O Plenário do Senado aprovou nesta quinta-feira (4) o texto de um acordo de cooperação e facilitação de investimentos firmado em 2019 entre os governos do Brasil e dos Emirados Árabes Unidos ( PDL 203/2021 ). Também foi acatado um acordo de cooperação e assistência mútua em matéria aduaneira entre as duas nações ( PDL 331/2021 ), assinado no mesmo ano. Com a aprovação, a efetivação dos dois acordos segue para promulgação.
O relator de ambos os acordos, Esperidião Amin (PP-SC), destacou, durante a votação dos projetos na Comissão de Relações Exteriores (CRE), a recente viagem do presidente Lula aos Emirados Árabes, quando o governo brasileiro conseguiu fechar acordos de investimentos da nação árabe no Brasil.
— O acordo se ratifica em boa hora, pois, apesar de ter sido negociado no governo Bolsonaro, está sendo consolidado pelo governo atual.
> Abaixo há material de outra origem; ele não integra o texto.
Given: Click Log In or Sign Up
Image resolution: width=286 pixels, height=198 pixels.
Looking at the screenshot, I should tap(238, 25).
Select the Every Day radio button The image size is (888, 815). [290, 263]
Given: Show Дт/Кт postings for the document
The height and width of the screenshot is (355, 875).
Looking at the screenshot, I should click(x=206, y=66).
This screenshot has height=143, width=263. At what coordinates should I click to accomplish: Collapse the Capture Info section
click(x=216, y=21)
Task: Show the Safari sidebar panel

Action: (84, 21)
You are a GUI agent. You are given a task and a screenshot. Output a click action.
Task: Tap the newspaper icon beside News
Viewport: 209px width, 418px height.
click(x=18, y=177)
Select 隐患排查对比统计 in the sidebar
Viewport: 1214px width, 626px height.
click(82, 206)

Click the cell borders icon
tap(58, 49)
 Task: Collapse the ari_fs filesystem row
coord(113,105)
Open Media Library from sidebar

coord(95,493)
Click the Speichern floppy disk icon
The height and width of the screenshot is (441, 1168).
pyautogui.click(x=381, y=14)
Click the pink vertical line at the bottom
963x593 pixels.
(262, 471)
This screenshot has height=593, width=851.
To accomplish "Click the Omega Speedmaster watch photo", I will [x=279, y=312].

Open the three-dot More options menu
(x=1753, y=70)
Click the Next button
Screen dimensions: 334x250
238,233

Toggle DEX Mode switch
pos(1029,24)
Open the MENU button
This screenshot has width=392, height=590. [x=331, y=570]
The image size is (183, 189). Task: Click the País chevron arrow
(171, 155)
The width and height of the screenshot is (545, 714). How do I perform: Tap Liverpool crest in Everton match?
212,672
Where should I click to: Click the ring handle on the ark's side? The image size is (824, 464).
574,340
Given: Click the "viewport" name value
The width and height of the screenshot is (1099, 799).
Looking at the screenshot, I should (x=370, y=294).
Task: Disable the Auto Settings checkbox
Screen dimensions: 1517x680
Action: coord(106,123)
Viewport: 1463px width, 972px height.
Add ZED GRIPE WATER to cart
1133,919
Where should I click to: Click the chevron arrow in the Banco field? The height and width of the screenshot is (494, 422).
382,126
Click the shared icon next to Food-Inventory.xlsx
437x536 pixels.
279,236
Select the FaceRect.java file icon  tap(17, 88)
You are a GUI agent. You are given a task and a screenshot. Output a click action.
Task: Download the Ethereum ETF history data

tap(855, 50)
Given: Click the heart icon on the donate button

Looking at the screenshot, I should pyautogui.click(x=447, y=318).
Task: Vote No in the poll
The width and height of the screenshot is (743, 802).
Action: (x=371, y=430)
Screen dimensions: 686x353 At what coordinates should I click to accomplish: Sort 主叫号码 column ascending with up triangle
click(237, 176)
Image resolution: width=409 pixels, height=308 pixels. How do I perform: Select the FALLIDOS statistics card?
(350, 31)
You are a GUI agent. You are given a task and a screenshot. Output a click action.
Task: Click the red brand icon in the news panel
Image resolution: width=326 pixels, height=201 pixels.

Tanto é verdade que Lula acaba de visitar os Emirados Árabes, quando anunciou um investimento de R$ 12 bilhões na produção de diesel verde a partir da carnaúba e do dendê — disse.
O senador acrescentou que o acordo com os Emirados Árabes tem como pilares a mitigação de riscos, a governança institucional e a definição de agendas temáticas. E busca atender pragmaticamente as necessidades dos investidores.
Na exposição de motivos do Itamaraty à CRE, a pasta defendeu que o acordo tem o potencial de atrair mais investimentos árabes ao Brasil, pois busca estimular os negócios por meio de garantias legais aos investidores, cooperação intergovernamental e solução de controvérsias.
Segundo dados de 2020 da Agência Paulista de Promoção de Investimentos e Competitividade (InvestSP), os Emirados Árabes possuem alguns dos maiores fundos de investimentos do mundo, com montante superior a US$ 3 trilhões. Entre eles, estão o Abu Dhabi Investment Authority (US$ 696 bilhões) e o Mubadala Investment Company (US$ 229 bilhões). Também se destacam o Dubai Foreing Direct Investment Agency (Dubai FDI), o Waha Capital e a Dubai Holding.
Também nesta quinta-feira foi aprovado o texto de um acordo sobre transporte aéreo assinado entre Brasil e Canadá ( PDL 1.100/2021 ), que também segue para promulgação. Esse acordo é semelhante a outros firmados pelo Brasil com base na “política de céus abertos”, em que duas nações flexibilizam as regras para voos comerciais entre ambos os países.
O acordo determina que nenhum dos países poderá limitar unilateralmente o volume de tráfego, a frequência, o número de destinos ou a regularidade do serviço da outra parte, exceto quando requerido por razões de natureza alfandegária e outros serviços de inspeção governamental; ou por razão técnica ou operacional, sob condições consistentes com a Convenção sobre Aviação Civil Internacional, da qual ambos os países são signatários.